If the science isn’t enough, or is too difficult to get a hold of, to encourage change in potentially harmful drug policies, then what needs to happen may be even more difficult: changing public perception. Once among the most progressive of nations when it came to harm-reducing, forward-thinking strategies, Australia appears to have ground to a halt. One could argue that this stall is a result of our largely conservative government. But, when it comes to progressive drug policies, it seems as though law enforcement is going head to head with public opinion and the voice of young Australians – and funding is being left on the sidelines.
According to Lee, “one of the biggest problems with illicit drugs is that part of the consequence of them being illicit is that people who use them do tend to become stigmatised. They’re engaged in an illegal activity, and they kind of become bad in a sense.” Stereotyping is potentially the most damaging aspect of our current prohibition laws. Stereotyping the ‘junkie’ limits a desire to help, and could be why, out of the $1.7bn Australia spends as part of the National Drug Strategy, harm minimisation receives a mere 2% of funding. Law enforcement receives 68%.
The Greens leader Richard Di Natale’s proposed Harm Minimisation Fund may go a small way into removing damaging stigmatism directed at drug users. The fund itself is small, potentially too small to make any significant change, but the general idea is that if one can provide treatment and rehabilitation to drug users, reduce harm via education and allowing users to be as informed as possible, and invest in researching the potential benefits of all drugs, general public opinion may just be influenced. The science, if there’s enough of it, may be able to create safer, more evidence-informed policies for Australia, and a safer environment for those requiring treatment.
Science may not be all we need for reform, though, and law enforcement numbers may be enough to prove their inefficiency. The most recent move towards changing legislation has come from a roundtable discussion conducted by Australia21 with senior figures in law enforcement and drug research. The report indicates a strong need for reform across the country, highlighting the rise in drug related deaths and crime despite increased efforts of law enforcement, and calling for a nation-wide decriminalisation for personal possession of all illicit drugs, as well as the instalment of safe injecting facilities in all cities across the country. The short and to-the-point attitude of the report has already garnered support from senior politicians, and sparked a call for policy reform in the Greens Party.

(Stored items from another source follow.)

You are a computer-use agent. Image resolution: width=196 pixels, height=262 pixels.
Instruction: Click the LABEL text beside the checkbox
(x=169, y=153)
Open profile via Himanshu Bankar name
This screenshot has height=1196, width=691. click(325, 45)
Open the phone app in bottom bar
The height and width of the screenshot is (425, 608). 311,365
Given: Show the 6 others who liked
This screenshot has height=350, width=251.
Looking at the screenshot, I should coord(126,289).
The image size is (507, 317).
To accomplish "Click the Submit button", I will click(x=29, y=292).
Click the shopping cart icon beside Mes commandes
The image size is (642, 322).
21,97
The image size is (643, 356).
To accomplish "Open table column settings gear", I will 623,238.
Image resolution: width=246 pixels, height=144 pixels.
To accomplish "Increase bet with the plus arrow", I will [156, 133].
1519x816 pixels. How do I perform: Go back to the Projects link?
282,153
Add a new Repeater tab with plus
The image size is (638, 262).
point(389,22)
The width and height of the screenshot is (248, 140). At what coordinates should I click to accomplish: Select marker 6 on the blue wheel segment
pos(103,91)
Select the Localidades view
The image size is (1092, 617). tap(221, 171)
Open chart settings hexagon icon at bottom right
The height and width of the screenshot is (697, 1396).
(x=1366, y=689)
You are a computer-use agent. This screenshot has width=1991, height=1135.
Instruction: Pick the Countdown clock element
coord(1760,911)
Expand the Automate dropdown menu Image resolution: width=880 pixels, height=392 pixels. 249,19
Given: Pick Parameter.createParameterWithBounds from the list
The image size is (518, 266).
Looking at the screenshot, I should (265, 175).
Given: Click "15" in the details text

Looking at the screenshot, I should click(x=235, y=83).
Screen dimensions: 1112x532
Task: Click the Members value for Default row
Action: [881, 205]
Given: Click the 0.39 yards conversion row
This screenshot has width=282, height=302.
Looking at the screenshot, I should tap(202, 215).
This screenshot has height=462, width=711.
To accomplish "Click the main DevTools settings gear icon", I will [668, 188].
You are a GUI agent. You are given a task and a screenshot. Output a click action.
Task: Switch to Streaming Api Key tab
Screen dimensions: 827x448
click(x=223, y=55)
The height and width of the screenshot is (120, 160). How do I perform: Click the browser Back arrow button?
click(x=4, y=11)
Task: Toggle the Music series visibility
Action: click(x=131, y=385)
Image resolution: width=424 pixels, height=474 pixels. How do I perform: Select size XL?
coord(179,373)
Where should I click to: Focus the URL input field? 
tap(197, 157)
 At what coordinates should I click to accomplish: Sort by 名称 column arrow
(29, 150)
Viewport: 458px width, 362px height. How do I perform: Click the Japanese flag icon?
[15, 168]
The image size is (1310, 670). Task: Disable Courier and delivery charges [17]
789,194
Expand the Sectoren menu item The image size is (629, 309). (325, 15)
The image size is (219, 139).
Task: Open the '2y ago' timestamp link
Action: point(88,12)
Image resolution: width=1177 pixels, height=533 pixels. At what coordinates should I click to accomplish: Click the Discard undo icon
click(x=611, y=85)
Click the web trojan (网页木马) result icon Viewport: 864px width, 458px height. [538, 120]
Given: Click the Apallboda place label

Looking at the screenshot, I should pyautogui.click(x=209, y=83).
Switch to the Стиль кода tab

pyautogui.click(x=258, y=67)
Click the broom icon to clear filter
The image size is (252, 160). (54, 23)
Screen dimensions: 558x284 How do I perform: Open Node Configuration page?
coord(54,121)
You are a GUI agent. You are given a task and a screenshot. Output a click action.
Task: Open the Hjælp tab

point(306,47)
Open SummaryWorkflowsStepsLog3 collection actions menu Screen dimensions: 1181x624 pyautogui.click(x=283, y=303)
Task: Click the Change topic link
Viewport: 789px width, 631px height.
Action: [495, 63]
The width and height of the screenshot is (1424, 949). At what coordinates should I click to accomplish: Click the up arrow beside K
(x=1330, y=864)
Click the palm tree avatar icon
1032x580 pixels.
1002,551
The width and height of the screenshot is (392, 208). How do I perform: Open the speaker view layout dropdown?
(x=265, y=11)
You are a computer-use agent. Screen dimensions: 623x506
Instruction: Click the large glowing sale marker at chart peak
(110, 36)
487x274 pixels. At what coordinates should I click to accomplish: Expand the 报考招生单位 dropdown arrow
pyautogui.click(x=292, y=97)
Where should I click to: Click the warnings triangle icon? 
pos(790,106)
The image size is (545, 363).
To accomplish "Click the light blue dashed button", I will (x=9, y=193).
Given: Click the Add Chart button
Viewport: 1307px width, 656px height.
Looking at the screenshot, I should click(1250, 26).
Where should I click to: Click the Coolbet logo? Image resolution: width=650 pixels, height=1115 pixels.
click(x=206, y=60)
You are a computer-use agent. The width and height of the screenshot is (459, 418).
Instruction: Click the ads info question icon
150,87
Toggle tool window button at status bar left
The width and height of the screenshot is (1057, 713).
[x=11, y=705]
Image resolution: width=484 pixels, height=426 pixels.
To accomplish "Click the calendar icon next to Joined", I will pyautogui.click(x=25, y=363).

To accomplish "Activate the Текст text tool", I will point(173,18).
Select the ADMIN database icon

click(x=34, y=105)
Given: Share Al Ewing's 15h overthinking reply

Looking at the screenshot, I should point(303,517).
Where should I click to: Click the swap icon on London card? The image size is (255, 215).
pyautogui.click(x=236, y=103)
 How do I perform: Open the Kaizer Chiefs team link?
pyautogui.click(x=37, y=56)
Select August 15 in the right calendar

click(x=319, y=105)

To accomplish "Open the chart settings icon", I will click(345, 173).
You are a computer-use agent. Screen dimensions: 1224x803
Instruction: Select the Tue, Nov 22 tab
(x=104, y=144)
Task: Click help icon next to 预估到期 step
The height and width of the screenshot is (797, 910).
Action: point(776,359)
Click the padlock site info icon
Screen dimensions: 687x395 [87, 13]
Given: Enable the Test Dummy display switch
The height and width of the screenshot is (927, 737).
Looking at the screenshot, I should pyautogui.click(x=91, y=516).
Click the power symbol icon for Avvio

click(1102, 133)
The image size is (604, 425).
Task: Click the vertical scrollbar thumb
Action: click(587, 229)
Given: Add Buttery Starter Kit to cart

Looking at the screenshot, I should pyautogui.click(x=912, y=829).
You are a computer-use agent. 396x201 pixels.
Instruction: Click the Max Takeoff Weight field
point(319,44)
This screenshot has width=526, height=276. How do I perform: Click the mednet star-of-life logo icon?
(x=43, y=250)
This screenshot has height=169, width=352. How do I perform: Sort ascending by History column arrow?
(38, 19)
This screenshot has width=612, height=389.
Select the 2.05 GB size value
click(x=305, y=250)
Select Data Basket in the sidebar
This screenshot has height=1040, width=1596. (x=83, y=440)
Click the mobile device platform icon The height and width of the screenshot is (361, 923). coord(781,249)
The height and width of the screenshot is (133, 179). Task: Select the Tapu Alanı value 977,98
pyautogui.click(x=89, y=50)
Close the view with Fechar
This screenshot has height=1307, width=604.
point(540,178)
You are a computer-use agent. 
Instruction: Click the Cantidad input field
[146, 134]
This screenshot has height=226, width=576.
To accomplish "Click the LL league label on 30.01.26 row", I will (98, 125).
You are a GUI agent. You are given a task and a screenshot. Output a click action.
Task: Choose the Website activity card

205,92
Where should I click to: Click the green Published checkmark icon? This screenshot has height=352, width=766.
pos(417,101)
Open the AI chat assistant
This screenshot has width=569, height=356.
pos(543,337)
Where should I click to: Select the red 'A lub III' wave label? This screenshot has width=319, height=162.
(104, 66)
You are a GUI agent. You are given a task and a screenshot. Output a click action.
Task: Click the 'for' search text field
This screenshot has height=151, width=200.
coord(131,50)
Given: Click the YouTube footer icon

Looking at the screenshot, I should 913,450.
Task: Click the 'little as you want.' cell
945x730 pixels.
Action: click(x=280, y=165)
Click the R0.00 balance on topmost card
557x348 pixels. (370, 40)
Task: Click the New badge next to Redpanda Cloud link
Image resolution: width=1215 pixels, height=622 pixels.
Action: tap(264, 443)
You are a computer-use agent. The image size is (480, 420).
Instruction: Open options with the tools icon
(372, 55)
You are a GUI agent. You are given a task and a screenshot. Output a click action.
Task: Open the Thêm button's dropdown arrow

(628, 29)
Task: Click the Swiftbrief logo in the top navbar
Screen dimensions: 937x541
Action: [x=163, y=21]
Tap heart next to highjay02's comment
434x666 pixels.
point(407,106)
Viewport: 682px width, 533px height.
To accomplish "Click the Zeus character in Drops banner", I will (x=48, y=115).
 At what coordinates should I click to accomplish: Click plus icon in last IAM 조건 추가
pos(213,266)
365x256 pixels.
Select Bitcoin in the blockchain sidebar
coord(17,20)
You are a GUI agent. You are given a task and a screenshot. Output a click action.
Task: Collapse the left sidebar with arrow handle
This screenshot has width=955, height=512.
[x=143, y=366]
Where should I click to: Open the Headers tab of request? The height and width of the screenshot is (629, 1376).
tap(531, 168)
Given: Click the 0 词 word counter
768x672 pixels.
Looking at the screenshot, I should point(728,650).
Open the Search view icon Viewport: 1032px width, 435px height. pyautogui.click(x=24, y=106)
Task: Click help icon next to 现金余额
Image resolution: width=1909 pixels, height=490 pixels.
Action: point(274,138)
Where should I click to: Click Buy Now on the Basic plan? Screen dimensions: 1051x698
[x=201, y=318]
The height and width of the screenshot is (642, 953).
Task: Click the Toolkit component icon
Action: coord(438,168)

Policy reform is something young Australians have been expressing a desire for since the 2013 ANCD report, in which the lack of unbiased, reliable drug education was felt strongly. The report found desire for policy reforms that enabled young people to make informed and educated decisions about their own bodies, highlighting the view that drug consumption is a personal choice that the government and law enforcement should only intervene with to prevent harm to others. By and large, it is young people that our drug policies are affecting, and it is young people that want a voice in the discussion.
While some young people’s views may be deemed radical, overall, one cannot argue against the importance of law enforcement, health professionals, and the general public coming to some kind of agreement. It is undeniable that law enforcement has its place – as are the dangers of using any kind of drug in the first place. “The drug market is complex, dynamic and changing,” Chantelle Miller said. “However, as police regularly say, we cannot arrest our way out of this problem and responses need to include the community, government and other agencies.”
“We really need to be using whatever evidence we’ve got,” said Lee, “and we often don’t do that.”